(Stored data)

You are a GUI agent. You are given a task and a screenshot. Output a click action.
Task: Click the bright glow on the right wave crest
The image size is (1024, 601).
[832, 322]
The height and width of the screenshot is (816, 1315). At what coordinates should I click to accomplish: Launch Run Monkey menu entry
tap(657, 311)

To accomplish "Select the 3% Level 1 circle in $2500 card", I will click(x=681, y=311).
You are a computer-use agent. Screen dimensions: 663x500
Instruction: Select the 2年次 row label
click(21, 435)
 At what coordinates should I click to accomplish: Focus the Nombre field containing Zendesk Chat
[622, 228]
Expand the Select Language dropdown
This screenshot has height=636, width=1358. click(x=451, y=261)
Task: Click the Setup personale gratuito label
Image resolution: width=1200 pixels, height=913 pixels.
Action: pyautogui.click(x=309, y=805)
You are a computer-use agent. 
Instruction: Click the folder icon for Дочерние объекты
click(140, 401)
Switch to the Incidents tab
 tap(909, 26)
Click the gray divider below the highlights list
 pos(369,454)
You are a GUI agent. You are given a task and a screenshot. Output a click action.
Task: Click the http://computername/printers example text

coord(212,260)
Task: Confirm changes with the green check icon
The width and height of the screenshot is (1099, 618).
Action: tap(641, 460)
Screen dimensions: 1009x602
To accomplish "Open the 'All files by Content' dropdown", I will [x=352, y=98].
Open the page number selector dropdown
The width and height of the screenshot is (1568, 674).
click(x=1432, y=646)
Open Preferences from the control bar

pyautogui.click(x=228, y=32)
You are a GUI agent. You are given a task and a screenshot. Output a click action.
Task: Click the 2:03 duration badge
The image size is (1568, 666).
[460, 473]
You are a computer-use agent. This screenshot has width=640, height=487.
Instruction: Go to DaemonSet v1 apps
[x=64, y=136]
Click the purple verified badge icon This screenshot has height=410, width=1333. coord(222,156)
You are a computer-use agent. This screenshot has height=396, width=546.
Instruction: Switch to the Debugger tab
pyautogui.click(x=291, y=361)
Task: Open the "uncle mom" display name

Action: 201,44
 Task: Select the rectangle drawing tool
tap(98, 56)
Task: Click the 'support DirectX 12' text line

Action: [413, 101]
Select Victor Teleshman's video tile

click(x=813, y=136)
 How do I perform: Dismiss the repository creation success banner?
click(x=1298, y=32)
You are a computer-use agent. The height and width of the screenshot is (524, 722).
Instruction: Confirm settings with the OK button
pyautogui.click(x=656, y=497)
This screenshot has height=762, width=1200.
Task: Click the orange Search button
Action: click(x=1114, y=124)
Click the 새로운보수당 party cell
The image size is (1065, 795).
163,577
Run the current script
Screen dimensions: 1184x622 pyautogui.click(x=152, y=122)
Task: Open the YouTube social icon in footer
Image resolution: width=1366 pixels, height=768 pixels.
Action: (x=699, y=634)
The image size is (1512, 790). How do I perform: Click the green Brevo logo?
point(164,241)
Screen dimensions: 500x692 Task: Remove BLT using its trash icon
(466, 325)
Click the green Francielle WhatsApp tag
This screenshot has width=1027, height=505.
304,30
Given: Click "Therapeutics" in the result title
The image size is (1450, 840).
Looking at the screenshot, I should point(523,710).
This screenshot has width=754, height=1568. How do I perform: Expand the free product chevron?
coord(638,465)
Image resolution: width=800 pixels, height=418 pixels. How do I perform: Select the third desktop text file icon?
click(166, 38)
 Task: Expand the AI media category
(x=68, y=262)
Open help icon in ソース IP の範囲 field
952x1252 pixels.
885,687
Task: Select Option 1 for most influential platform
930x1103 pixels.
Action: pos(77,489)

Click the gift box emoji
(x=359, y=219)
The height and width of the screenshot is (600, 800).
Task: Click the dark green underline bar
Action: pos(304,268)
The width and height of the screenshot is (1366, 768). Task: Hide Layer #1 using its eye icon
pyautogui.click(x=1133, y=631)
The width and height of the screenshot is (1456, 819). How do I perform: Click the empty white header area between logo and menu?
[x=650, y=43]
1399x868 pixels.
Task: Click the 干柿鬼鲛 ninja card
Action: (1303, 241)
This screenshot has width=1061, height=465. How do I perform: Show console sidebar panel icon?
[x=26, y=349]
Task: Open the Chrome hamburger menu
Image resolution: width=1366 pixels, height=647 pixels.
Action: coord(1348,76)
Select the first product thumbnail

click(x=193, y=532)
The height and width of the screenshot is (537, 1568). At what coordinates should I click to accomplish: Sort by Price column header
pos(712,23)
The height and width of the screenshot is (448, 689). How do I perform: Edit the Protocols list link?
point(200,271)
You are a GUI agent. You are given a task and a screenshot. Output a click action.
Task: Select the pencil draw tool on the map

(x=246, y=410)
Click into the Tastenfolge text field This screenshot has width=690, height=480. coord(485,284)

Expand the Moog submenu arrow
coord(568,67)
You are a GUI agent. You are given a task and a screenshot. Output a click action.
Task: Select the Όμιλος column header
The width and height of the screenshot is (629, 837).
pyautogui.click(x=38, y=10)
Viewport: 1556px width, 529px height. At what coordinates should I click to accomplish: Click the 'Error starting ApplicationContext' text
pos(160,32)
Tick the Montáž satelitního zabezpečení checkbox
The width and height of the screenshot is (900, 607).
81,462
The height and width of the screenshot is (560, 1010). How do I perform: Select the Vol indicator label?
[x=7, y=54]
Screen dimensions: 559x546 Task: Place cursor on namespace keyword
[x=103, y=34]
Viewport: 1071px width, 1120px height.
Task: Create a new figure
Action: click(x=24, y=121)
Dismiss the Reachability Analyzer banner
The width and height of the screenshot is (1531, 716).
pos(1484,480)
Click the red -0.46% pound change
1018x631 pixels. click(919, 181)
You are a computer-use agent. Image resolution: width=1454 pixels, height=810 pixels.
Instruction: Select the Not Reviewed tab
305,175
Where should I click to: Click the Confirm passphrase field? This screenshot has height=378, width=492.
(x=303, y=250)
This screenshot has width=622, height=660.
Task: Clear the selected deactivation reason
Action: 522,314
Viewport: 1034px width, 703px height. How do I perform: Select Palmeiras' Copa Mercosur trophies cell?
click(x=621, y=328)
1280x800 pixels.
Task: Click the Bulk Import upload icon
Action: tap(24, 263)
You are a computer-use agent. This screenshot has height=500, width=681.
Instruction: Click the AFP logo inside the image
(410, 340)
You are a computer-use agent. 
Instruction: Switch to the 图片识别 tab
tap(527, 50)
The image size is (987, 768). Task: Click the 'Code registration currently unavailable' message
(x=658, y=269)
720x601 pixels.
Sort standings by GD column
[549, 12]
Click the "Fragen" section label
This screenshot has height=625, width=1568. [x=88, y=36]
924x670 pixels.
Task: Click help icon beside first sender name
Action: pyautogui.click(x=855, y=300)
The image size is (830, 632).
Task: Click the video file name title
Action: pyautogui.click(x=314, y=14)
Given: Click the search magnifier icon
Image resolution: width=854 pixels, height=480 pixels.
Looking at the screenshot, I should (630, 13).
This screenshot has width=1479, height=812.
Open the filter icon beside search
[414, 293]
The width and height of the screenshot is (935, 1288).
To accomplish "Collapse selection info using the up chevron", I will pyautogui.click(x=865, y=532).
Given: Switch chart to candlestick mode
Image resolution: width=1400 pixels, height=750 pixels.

Work item:
Every entry above needs to be duplicated exactly.

Your response:
You are a GUI agent. You are given a task and a screenshot. Output a click action.
Task: Click the bright glow on the right wave crest
The image size is (1024, 601).
[832, 322]
The height and width of the screenshot is (816, 1315). At what coordinates should I click to accomplish: Launch Run Monkey menu entry
tap(657, 311)

To accomplish "Select the 3% Level 1 circle in $2500 card", I will click(x=681, y=311).
You are a computer-use agent. Screen dimensions: 663x500
Instruction: Select the 2年次 row label
click(21, 435)
 At what coordinates should I click to accomplish: Focus the Nombre field containing Zendesk Chat
[622, 228]
Expand the Select Language dropdown
This screenshot has height=636, width=1358. click(x=451, y=261)
Task: Click the Setup personale gratuito label
Image resolution: width=1200 pixels, height=913 pixels.
Action: pyautogui.click(x=309, y=805)
You are a computer-use agent. 
Instruction: Click the folder icon for Дочерние объекты
click(140, 401)
Switch to the Incidents tab
 tap(909, 26)
Click the gray divider below the highlights list
 pos(369,454)
You are a GUI agent. You are given a task and a screenshot. Output a click action.
Task: Click the http://computername/printers example text

coord(212,260)
Task: Confirm changes with the green check icon
The width and height of the screenshot is (1099, 618).
Action: tap(641, 460)
Screen dimensions: 1009x602
To accomplish "Open the 'All files by Content' dropdown", I will [x=352, y=98].
Open the page number selector dropdown
The width and height of the screenshot is (1568, 674).
click(x=1432, y=646)
Open Preferences from the control bar

pyautogui.click(x=228, y=32)
You are a GUI agent. You are given a task and a screenshot. Output a click action.
Task: Click the 2:03 duration badge
The image size is (1568, 666).
[460, 473]
You are a computer-use agent. This screenshot has width=640, height=487.
Instruction: Go to DaemonSet v1 apps
[x=64, y=136]
Click the purple verified badge icon This screenshot has height=410, width=1333. coord(222,156)
You are a computer-use agent. This screenshot has height=396, width=546.
Instruction: Switch to the Debugger tab
pyautogui.click(x=291, y=361)
Task: Open the "uncle mom" display name

Action: 201,44
 Task: Select the rectangle drawing tool
tap(98, 56)
Task: Click the 'support DirectX 12' text line

Action: [413, 101]
Select Victor Teleshman's video tile

click(x=813, y=136)
 How do I perform: Dismiss the repository creation success banner?
click(x=1298, y=32)
You are a computer-use agent. The height and width of the screenshot is (524, 722).
Instruction: Confirm settings with the OK button
pyautogui.click(x=656, y=497)
This screenshot has height=762, width=1200.
Task: Click the orange Search button
Action: click(x=1114, y=124)
Click the 새로운보수당 party cell
The image size is (1065, 795).
163,577
Run the current script
Screen dimensions: 1184x622 pyautogui.click(x=152, y=122)
Task: Open the YouTube social icon in footer
Image resolution: width=1366 pixels, height=768 pixels.
Action: (x=699, y=634)
The image size is (1512, 790). How do I perform: Click the green Brevo logo?
point(164,241)
Screen dimensions: 500x692 Task: Remove BLT using its trash icon
(466, 325)
Click the green Francielle WhatsApp tag
This screenshot has width=1027, height=505.
304,30
Given: Click "Therapeutics" in the result title
The image size is (1450, 840).
Looking at the screenshot, I should point(523,710).
This screenshot has width=754, height=1568. How do I perform: Expand the free product chevron?
coord(638,465)
Image resolution: width=800 pixels, height=418 pixels. How do I perform: Select the third desktop text file icon?
click(166, 38)
 Task: Expand the AI media category
(x=68, y=262)
Open help icon in ソース IP の範囲 field
952x1252 pixels.
885,687
Task: Select Option 1 for most influential platform
930x1103 pixels.
Action: pos(77,489)

Click the gift box emoji
(x=359, y=219)
The height and width of the screenshot is (600, 800).
Task: Click the dark green underline bar
Action: pos(304,268)
The width and height of the screenshot is (1366, 768). Task: Hide Layer #1 using its eye icon
pyautogui.click(x=1133, y=631)
The width and height of the screenshot is (1456, 819). How do I perform: Click the empty white header area between logo and menu?
[x=650, y=43]
1399x868 pixels.
Task: Click the 干柿鬼鲛 ninja card
Action: (1303, 241)
This screenshot has width=1061, height=465. How do I perform: Show console sidebar panel icon?
[x=26, y=349]
Task: Open the Chrome hamburger menu
Image resolution: width=1366 pixels, height=647 pixels.
Action: coord(1348,76)
Select the first product thumbnail

click(x=193, y=532)
The height and width of the screenshot is (537, 1568). At what coordinates should I click to accomplish: Sort by Price column header
pos(712,23)
The height and width of the screenshot is (448, 689). How do I perform: Edit the Protocols list link?
point(200,271)
You are a GUI agent. You are given a task and a screenshot. Output a click action.
Task: Select the pencil draw tool on the map

(x=246, y=410)
Click into the Tastenfolge text field This screenshot has width=690, height=480. coord(485,284)

Expand the Moog submenu arrow
coord(568,67)
You are a GUI agent. You are given a task and a screenshot. Output a click action.
Task: Select the Όμιλος column header
The width and height of the screenshot is (629, 837).
pyautogui.click(x=38, y=10)
Viewport: 1556px width, 529px height. At what coordinates should I click to accomplish: Click the 'Error starting ApplicationContext' text
pos(160,32)
Tick the Montáž satelitního zabezpečení checkbox
The width and height of the screenshot is (900, 607).
81,462
The height and width of the screenshot is (560, 1010). How do I perform: Select the Vol indicator label?
[x=7, y=54]
Screen dimensions: 559x546 Task: Place cursor on namespace keyword
[x=103, y=34]
Viewport: 1071px width, 1120px height.
Task: Create a new figure
Action: click(x=24, y=121)
Dismiss the Reachability Analyzer banner
The width and height of the screenshot is (1531, 716).
pos(1484,480)
Click the red -0.46% pound change
1018x631 pixels. click(919, 181)
You are a computer-use agent. Image resolution: width=1454 pixels, height=810 pixels.
Instruction: Select the Not Reviewed tab
305,175
Where should I click to: Click the Confirm passphrase field? This screenshot has height=378, width=492.
(x=303, y=250)
This screenshot has width=622, height=660.
Task: Clear the selected deactivation reason
Action: 522,314
Viewport: 1034px width, 703px height. How do I perform: Select Palmeiras' Copa Mercosur trophies cell?
click(x=621, y=328)
1280x800 pixels.
Task: Click the Bulk Import upload icon
Action: tap(24, 263)
You are a computer-use agent. This screenshot has height=500, width=681.
Instruction: Click the AFP logo inside the image
(410, 340)
You are a computer-use agent. 
Instruction: Switch to the 图片识别 tab
tap(527, 50)
The image size is (987, 768). Task: Click the 'Code registration currently unavailable' message
(x=658, y=269)
720x601 pixels.
Sort standings by GD column
[549, 12]
Click the "Fragen" section label
This screenshot has height=625, width=1568. [x=88, y=36]
924x670 pixels.
Task: Click help icon beside first sender name
Action: pyautogui.click(x=855, y=300)
The image size is (830, 632).
Task: Click the video file name title
Action: pyautogui.click(x=314, y=14)
Given: Click the search magnifier icon
Image resolution: width=854 pixels, height=480 pixels.
Looking at the screenshot, I should (630, 13).
This screenshot has width=1479, height=812.
Open the filter icon beside search
[414, 293]
The width and height of the screenshot is (935, 1288).
To accomplish "Collapse selection info using the up chevron", I will pyautogui.click(x=865, y=532).
Given: Switch chart to candlestick mode
Image resolution: width=1400 pixels, height=750 pixels.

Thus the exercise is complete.